*ABOUT THIS EXERCISE*:
Word for word, copy the records and drop the pictures.

*DATA FOR ANALYSIS*:
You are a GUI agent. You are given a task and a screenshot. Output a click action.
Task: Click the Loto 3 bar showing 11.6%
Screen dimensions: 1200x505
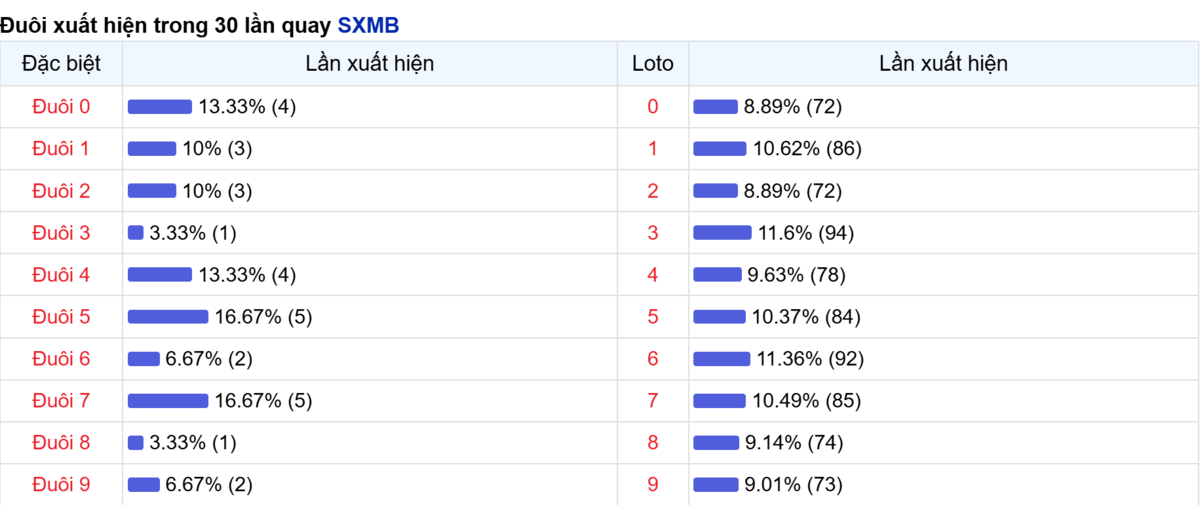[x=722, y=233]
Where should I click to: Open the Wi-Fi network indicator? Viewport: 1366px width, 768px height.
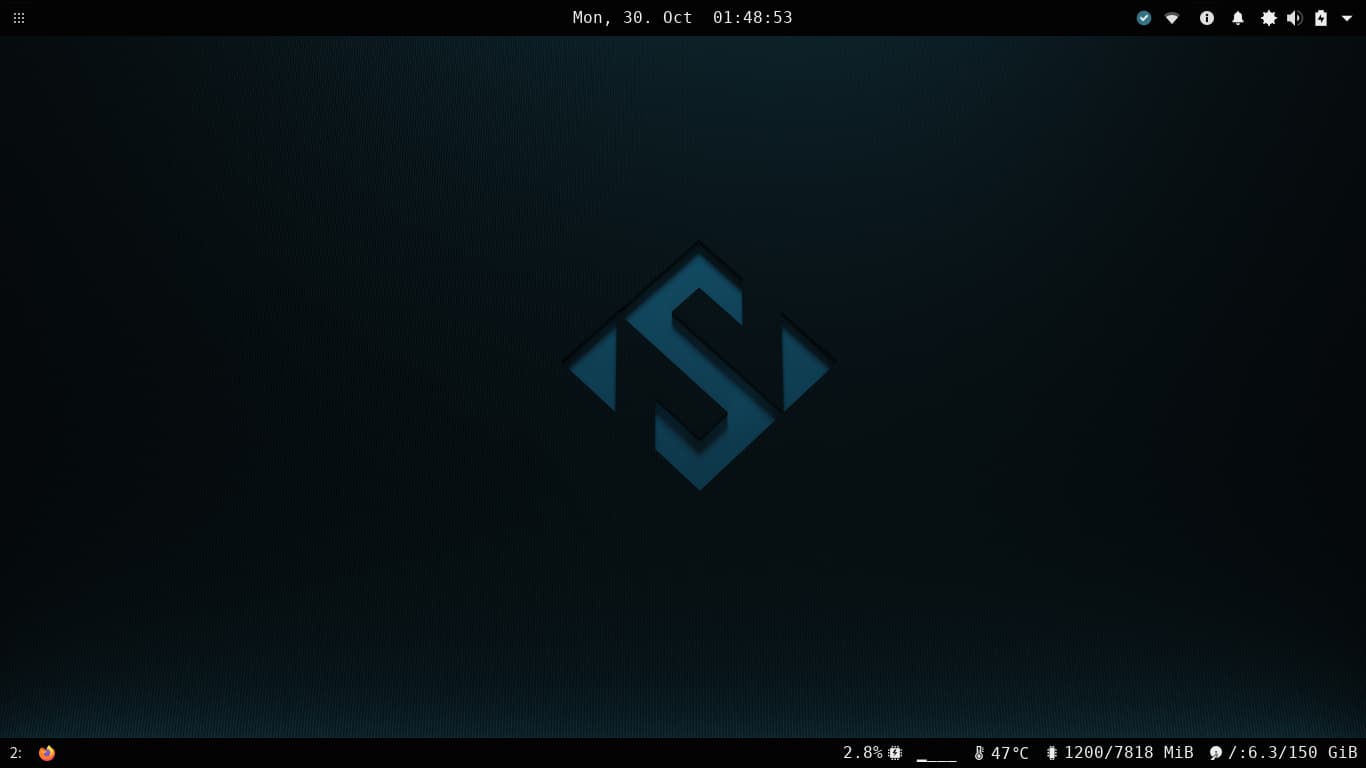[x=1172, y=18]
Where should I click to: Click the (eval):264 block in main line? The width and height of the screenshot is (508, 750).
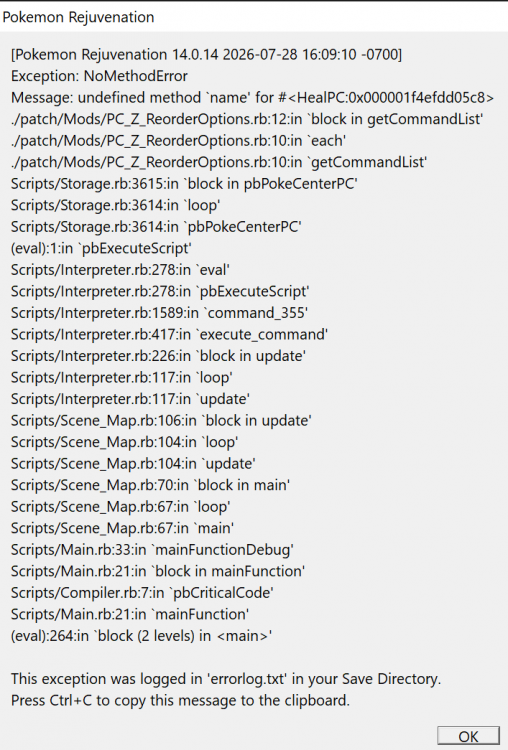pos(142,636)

*RESULT OF THE TASK*:
You are a GUI agent. You are given a task and a screenshot. Output a click action.
Task: Click the Loto 3 bar showing 11.6%
Screen dimensions: 1200x505
[x=722, y=233]
Where should I click to: Open the Wi-Fi network indicator? Viewport: 1366px width, 768px height.
[x=1172, y=18]
Where should I click to: Click the (eval):264 block in main line? The width and height of the screenshot is (508, 750).
pos(142,636)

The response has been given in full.